[Data items]
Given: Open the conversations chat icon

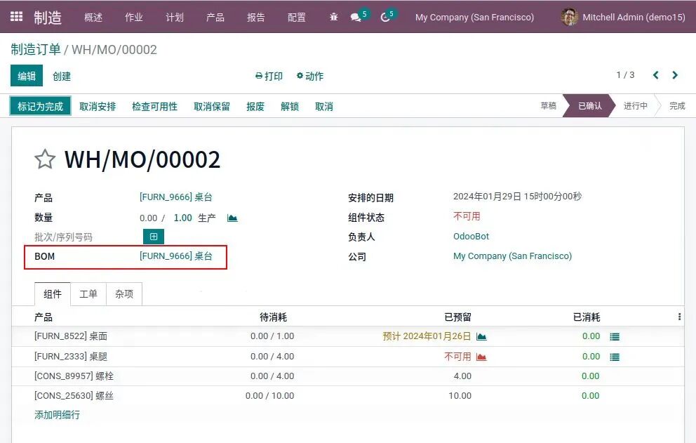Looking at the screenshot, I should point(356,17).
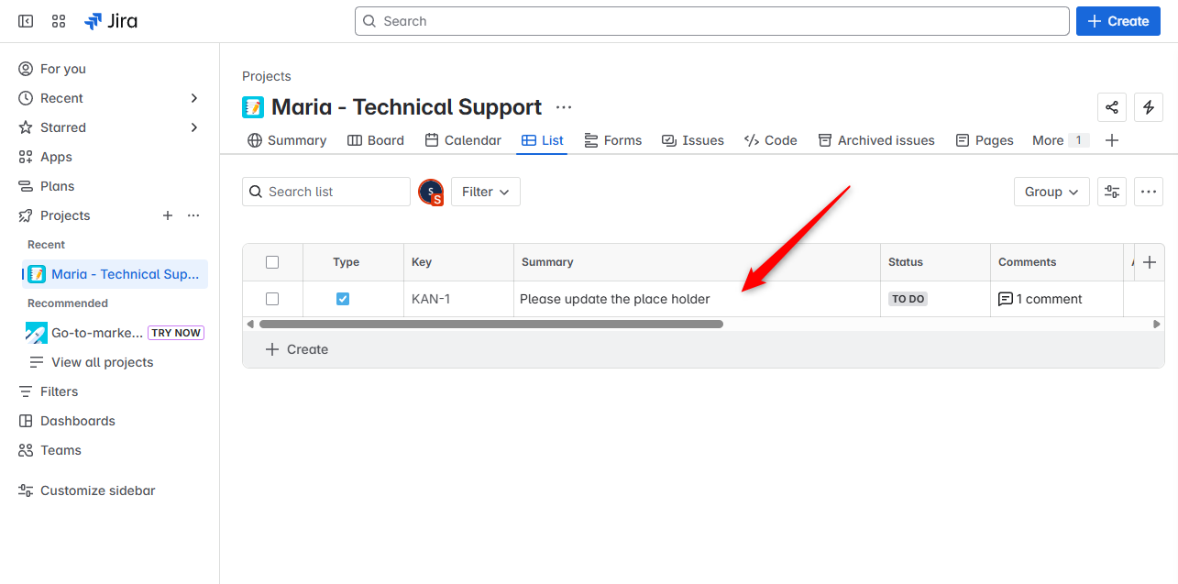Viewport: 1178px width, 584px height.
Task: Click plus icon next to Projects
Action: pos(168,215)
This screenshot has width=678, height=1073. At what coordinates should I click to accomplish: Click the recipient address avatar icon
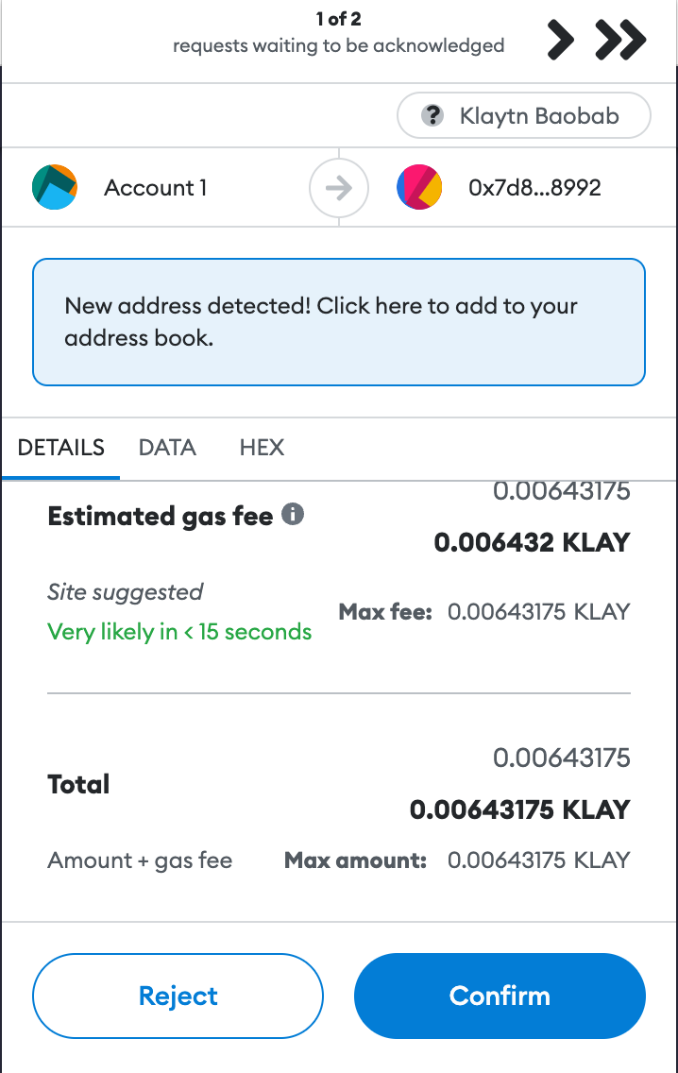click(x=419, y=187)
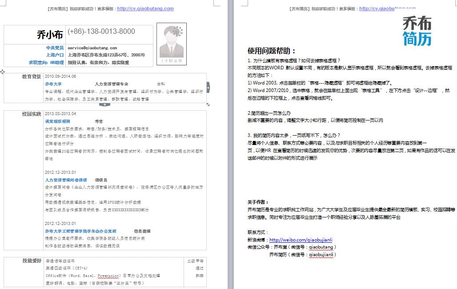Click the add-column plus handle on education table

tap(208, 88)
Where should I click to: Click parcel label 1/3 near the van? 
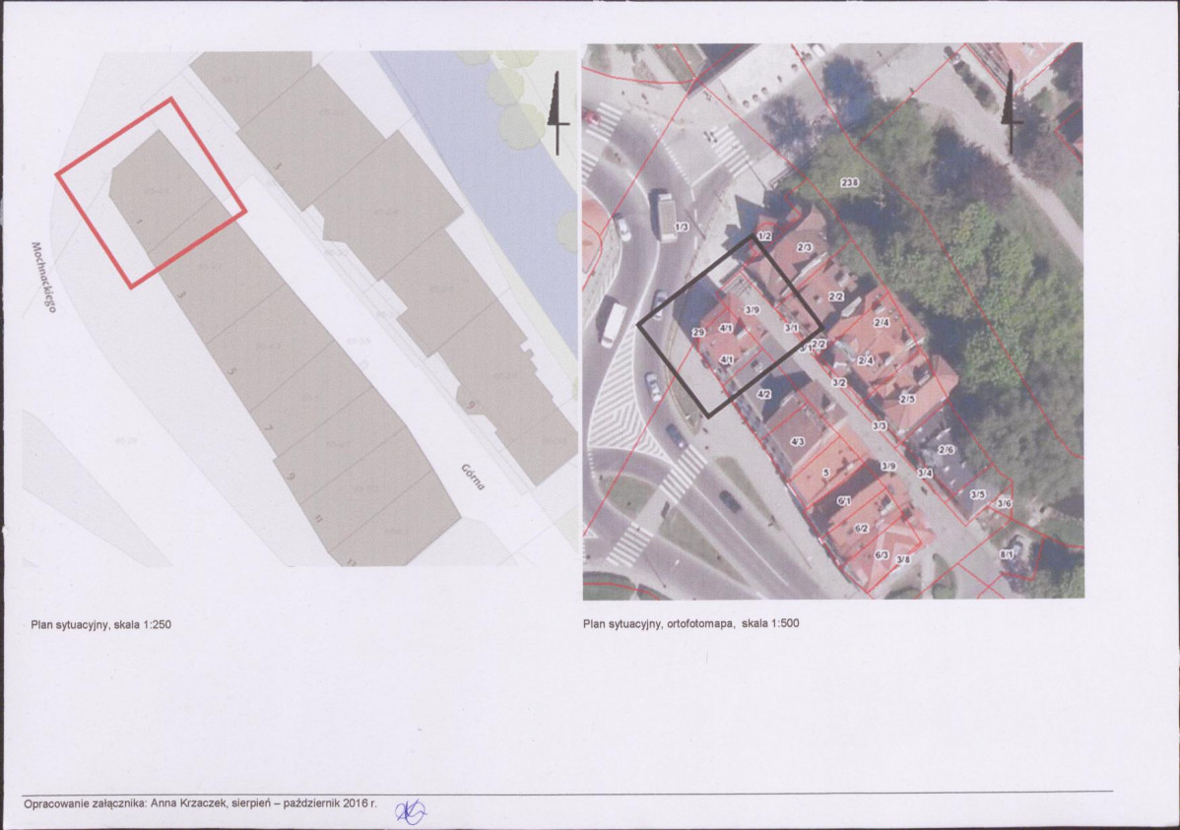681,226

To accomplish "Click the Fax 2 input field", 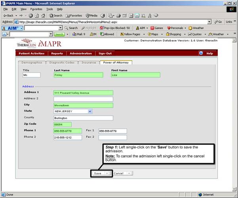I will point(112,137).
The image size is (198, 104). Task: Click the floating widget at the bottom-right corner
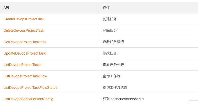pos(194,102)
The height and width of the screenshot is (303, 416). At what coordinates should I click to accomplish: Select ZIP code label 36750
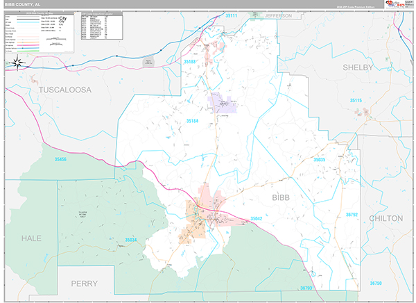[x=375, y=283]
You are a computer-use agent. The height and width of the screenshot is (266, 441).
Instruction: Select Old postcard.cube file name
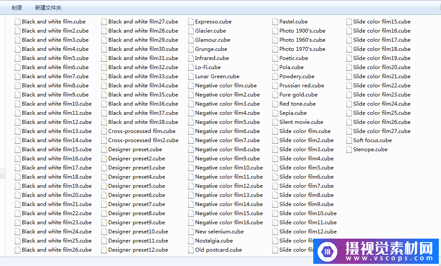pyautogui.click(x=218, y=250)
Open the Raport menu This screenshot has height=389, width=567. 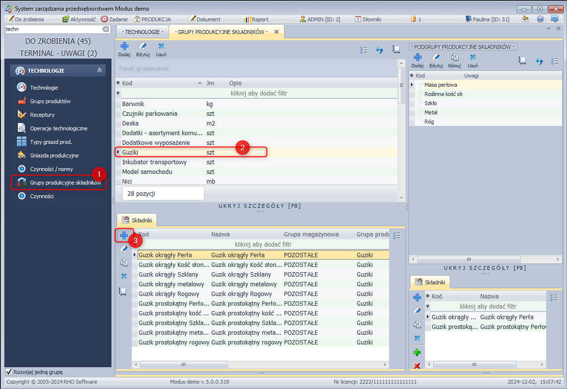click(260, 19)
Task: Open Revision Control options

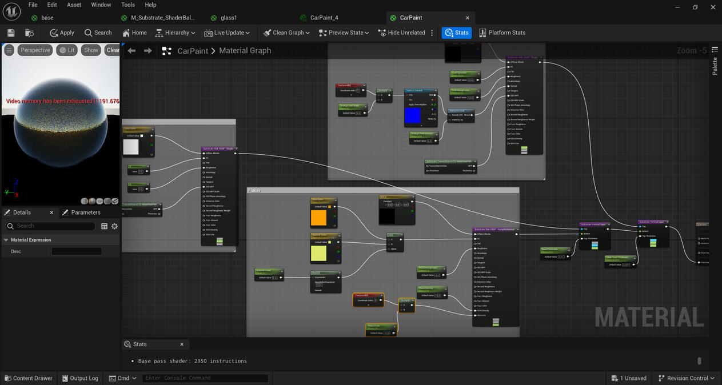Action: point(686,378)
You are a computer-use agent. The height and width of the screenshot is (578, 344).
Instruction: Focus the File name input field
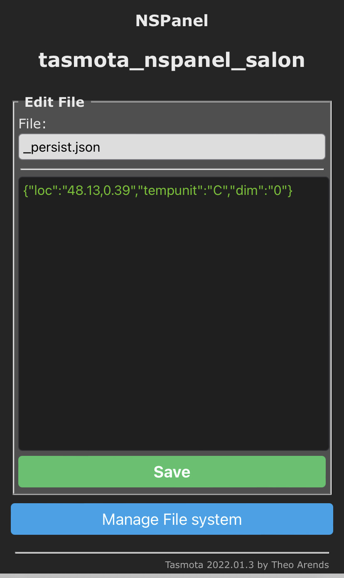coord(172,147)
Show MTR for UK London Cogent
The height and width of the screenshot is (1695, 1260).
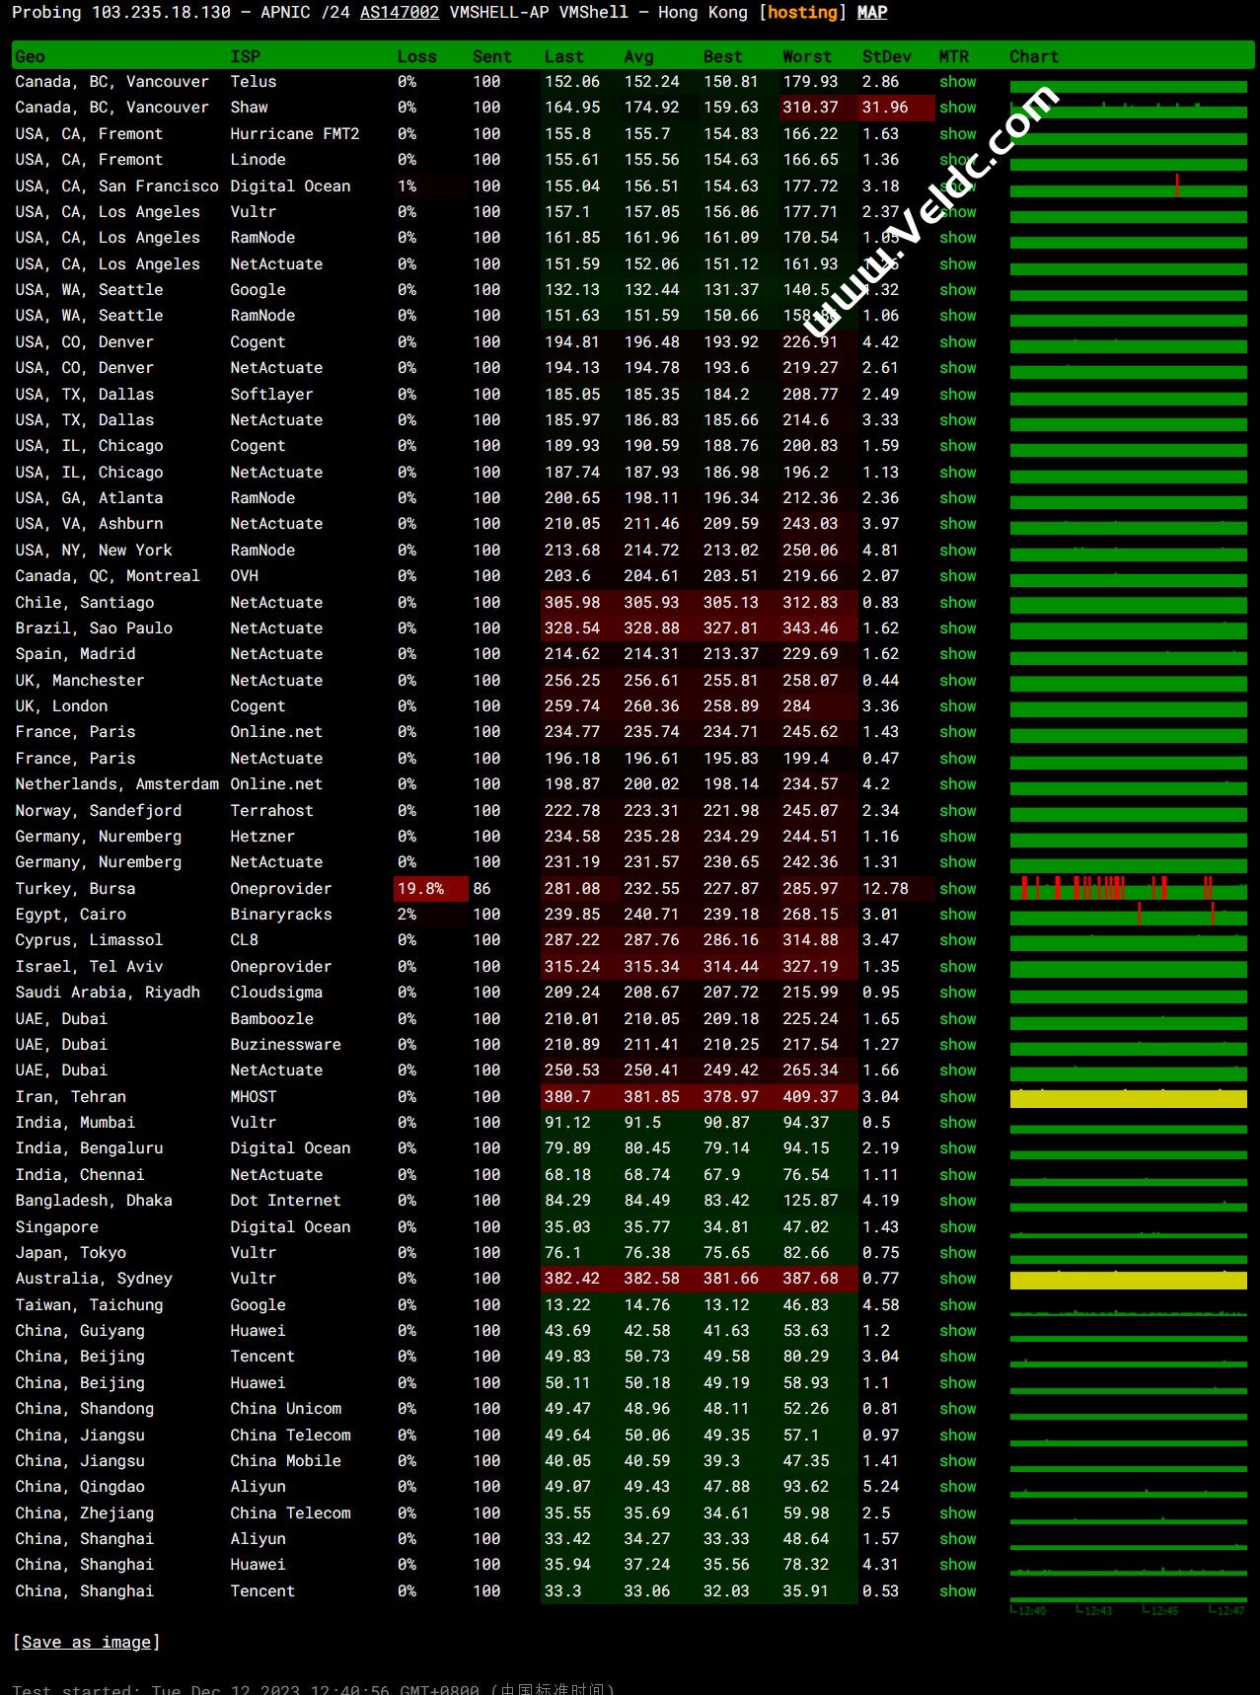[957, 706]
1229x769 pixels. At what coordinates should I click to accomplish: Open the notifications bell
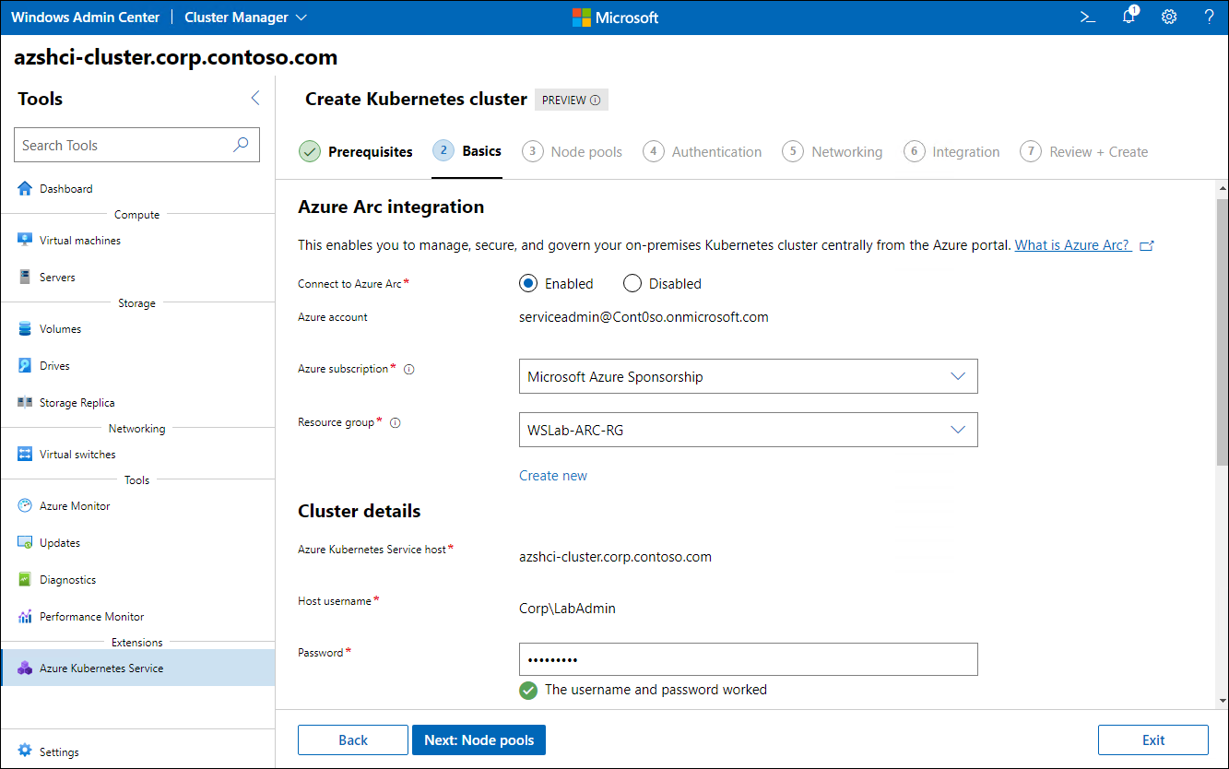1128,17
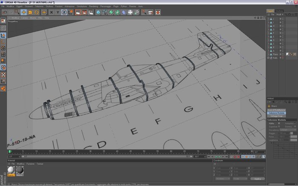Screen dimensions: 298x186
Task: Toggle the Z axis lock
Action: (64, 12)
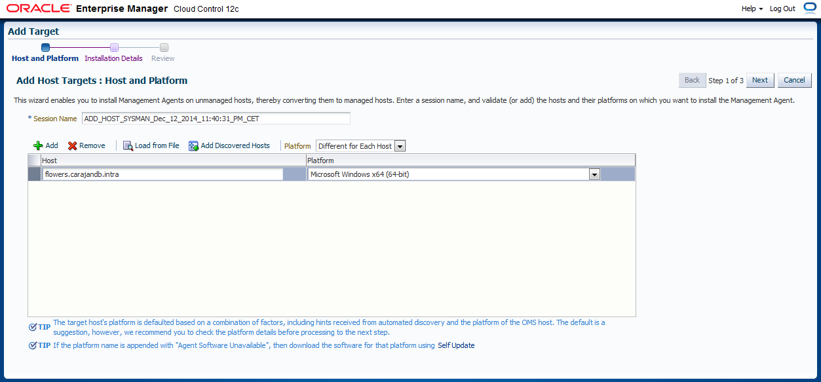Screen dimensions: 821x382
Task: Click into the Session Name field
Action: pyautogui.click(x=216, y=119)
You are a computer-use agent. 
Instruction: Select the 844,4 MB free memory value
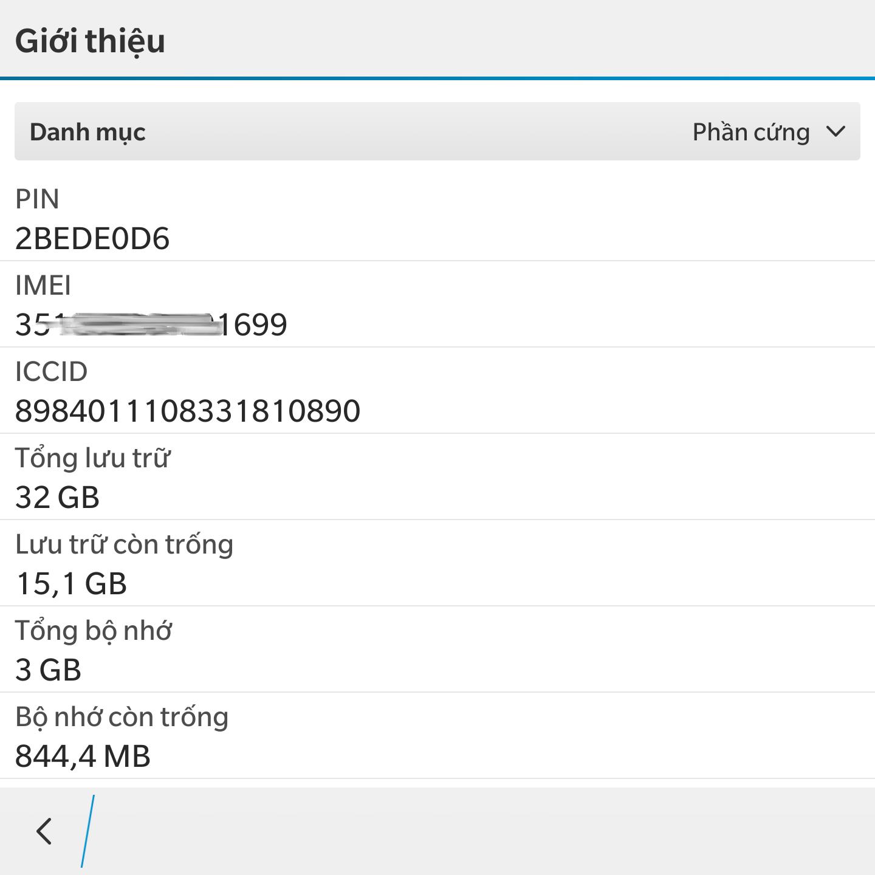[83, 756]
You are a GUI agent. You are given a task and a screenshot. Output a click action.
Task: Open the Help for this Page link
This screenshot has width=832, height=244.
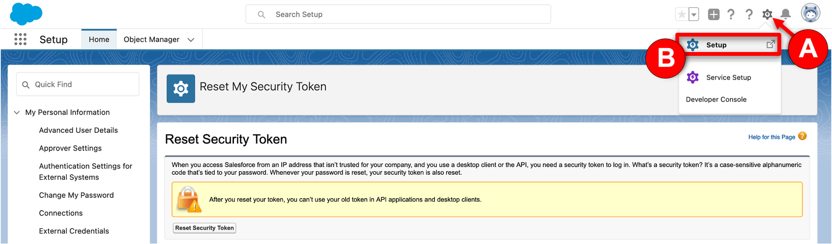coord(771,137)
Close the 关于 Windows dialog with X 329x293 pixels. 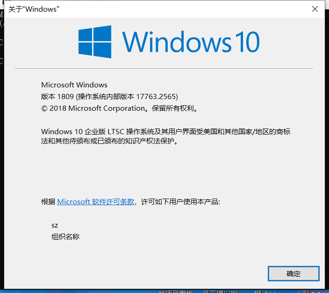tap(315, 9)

EXERCISE DIRECTIONS.
List every line from the entries above in which "computer" appears.

ANSWER TO THE PROBLEM.
You are a computer-use agent. The height and width of the screenshot is (266, 441).
You are a computer-use agent. The height and width of the screenshot is (578, 344).
You are a computer-use agent. 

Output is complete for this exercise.